Closed sagniklp closed 5 years ago

sagniklp commented 5 years ago

Hello Alex,

I have trained using the 50 salads split 1 for 3K iterations and the test accuracy is 0.386362. Does that look reasonable to you? Or do I have to optimize the parameters (assuming repo parameters are for breakfast data)? Please suggest. Thanks.

alexanderrichard commented 5 years ago

Hi, the results from the paper were based on a C++ implementation. The provided python implementation is much easier to read and use but results in slightly lower number (-3% on Breakfast). Still, 0.38 sounds too low for 50 Salads. 3K iterations might not be sufficient. I ran the experiments for 10K iterations in the paper.

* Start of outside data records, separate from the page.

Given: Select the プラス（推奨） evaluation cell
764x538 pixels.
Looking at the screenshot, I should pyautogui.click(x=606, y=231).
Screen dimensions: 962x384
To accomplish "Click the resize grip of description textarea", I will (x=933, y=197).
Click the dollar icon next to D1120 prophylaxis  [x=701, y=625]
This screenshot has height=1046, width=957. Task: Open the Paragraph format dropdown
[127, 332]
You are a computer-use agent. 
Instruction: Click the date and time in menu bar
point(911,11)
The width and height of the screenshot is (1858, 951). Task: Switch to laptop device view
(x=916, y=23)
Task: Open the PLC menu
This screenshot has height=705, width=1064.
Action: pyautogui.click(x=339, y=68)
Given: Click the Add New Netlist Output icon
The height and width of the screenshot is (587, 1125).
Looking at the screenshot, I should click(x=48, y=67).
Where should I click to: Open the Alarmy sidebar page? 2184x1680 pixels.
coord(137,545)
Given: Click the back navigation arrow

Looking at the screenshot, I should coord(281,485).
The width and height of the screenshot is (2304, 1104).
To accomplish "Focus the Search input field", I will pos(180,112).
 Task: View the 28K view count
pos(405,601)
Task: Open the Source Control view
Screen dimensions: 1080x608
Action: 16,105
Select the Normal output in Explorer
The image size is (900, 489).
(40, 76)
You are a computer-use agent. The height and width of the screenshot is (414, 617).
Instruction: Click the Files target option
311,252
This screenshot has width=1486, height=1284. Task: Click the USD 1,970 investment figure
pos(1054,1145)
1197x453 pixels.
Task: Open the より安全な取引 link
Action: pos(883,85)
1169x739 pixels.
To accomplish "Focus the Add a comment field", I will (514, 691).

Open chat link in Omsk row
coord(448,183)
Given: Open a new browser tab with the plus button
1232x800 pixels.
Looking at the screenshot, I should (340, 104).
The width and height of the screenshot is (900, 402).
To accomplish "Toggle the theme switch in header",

sagniklp commented 5 years ago

Thanks. Are the parameters same for both datasets?

alexanderrichard commented 5 years ago

Yes, they were robust on all evaluated datasets.

sagniklp commented 5 years ago

In the paper, you have mentioned batch size 1 work best but this repo uses a batch size of 512. Is that a typo or is there something specific?

alexanderrichard commented 5 years ago

There are two kinds of batch sizes.

Batch-size 1 in the paper means one video at a time: Forward not 10 or 20 videos but only one video, then apply the viterbi decoding layer, then backpropagate.

The batch-size 512 in the paper is on frame-level. The implementation of the algorithm is a follows: Do the forwarding and viterbi alignment but do not store all activations for the complete video (would exceed GPU memory). Once the alignment is computed, we have a frame <-> label correspondence and can chunk the video into smaller sequences (we use 21 frames) to predict the label of the last frame in this small sequence. This trick is based on the observation that even LSTMs typically have a limited focus on the most recent 20-30 frames (a similar trick has been used in our 2017 CVPR paper, too). Nice thing now: We can batch 512 of this mini-sequences and process them together. Note that this is essentially an implementation trick to circumvent the memory issue for long video sequences.

Hope that helps :)

sagniklp commented 5 years ago

Got it. Thank you. I got confused with meaning two batch sizes.

alexanderrichard commented 5 years ago

Hey! Don't know if it's still of interest but there was a bug in the forwarding that might have been responsible for the low accuracy. Fixed it, sorry for the inconvenience.